The first investigation of the genomic diversity of individuals buried at Machu Picchu and adjacent places around Cusco, the Inca capital finds that the mitmas - slaves - and members of the empire who were forced to serve elites and lived, worked, and died at Machu Picchu, the renowned 15th century Inca palace in southern Peru, were a diverse community representing many different ethnic groups.

Machu Picchu is perhaps the most famous archaeological site in the Western Hemisphere. Some social scholars now believe Machu Picchu was a royal estate connected to the lineage of Pachacuti, the emperor credited with establishing the Inca empire. Royals resided at these estates seasonally, but a retinue of slaves (mitmas) and servants (yanacona) did the drudge work in the facilities. 

Yet as in Europe and north America, unless you were an elite life was hard and impoverished so being a yanacoma meant more prestige than working in mines or farms - even if they had bee in lands the Inca colonized. For the new study, researchers generated DNA data for 34 individuals buried at Machu Picchu who were believed to be servants of the Inca royal family, as well as 34 individuals from Cusco for comparative purposes.
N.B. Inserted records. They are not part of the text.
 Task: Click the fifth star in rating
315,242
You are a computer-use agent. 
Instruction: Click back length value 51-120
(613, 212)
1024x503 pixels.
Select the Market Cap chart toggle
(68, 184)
“An unexpected result was the finding that many of the retainers were of Amazonian origin and about a third of them have DNA reflecting significant amounts of Amazonian ancestry,” said lead author Lucy Salazar, a research associate in Yale’s Department of Anthropology. “At least two zones within the Amazonian region are represented.”

Another unexpected result, the scholars said, was that many of the individuals had mixed ancestries, often from regions distant from each other. The researchers said this suggests individuals at Machu Picchu were all the same class once they became servants or slaves. It led to a more diverse population than small agricultural villages.
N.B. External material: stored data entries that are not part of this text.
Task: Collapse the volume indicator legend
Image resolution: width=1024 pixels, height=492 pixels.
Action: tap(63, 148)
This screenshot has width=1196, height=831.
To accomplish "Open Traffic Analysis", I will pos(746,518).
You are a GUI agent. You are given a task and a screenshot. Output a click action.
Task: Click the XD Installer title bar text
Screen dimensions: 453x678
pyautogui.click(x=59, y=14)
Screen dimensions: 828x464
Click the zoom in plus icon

“This study does not focus on the life of ‘royals’ or political elites, but on the life of those that were brought to Machu Picchu to serve the nobility that lived there and operated the place,” said co-corresponding author Lars Fehren-Schmitz, a professor at UC-SC. “Thus, it gives us a unique insight into the life of a highly diverse community of individuals and their families who were subject to Inca forced relocation and resettlement policies, a group usually referred to as retainers or yanacona.”
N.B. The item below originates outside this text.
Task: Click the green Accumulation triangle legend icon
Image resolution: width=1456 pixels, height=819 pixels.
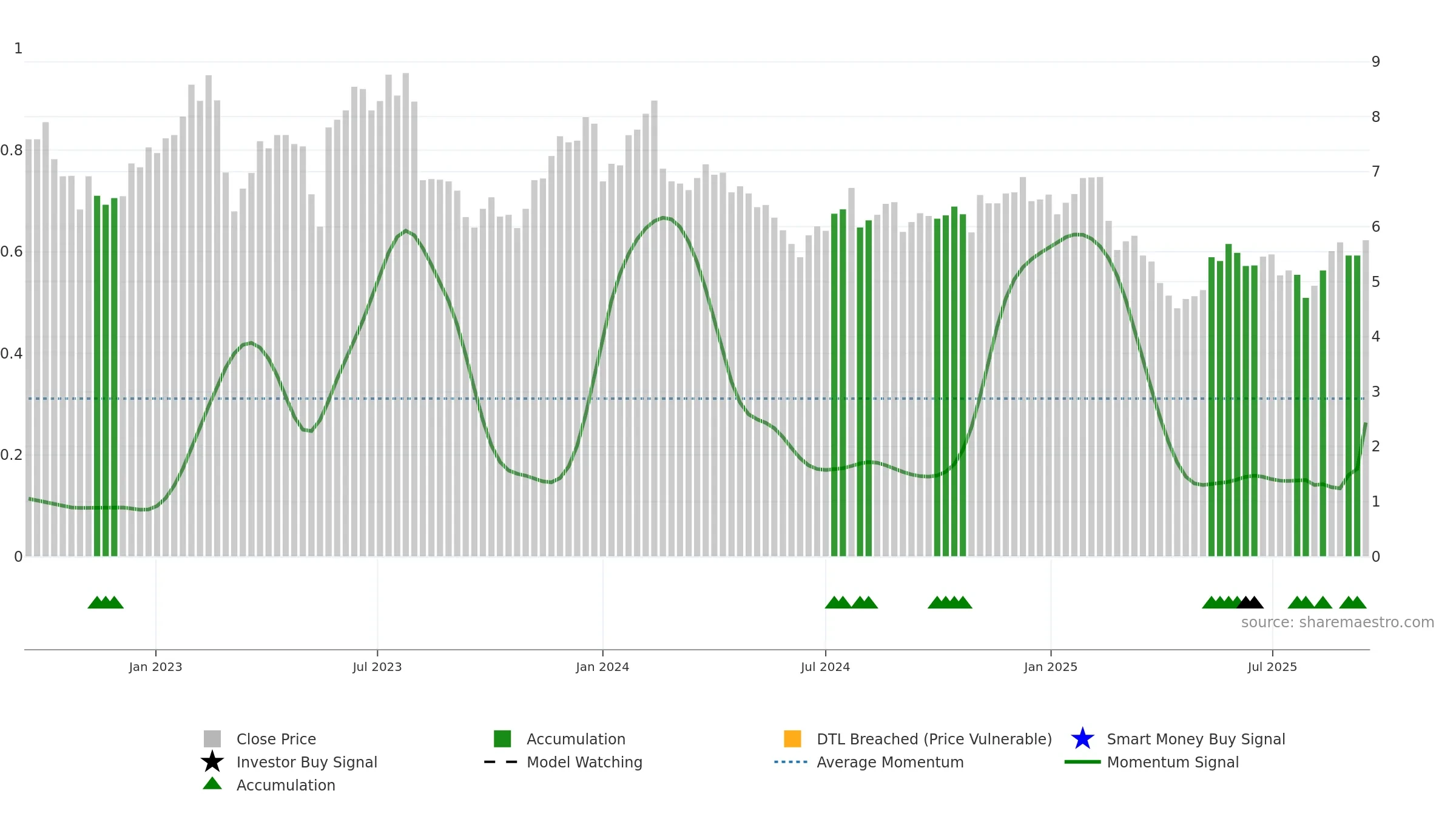Action: coord(212,784)
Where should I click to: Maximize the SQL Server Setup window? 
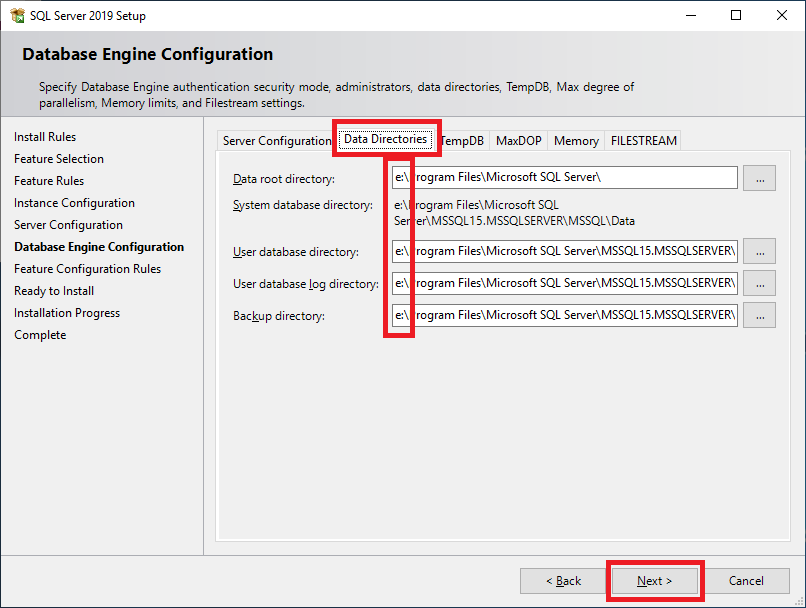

Co-corresponding author Jason Nesbitt, associate professor at Tulane, noted that few of the individuals buried at Machu Picchu were from the Inca heartland of the Cuzco Valley or the adjacent Lake Titicaca region. He also said the four cemetery areas at Machu Picchu were not organized by genomic origin. Even the individuals buried in a single burial cave represented diverse genomic backgrounds.

“These results suggest that Machu Picchu was a cosmopolitan community in which people of different backgrounds lived, mated, and were interred together,” Burger said.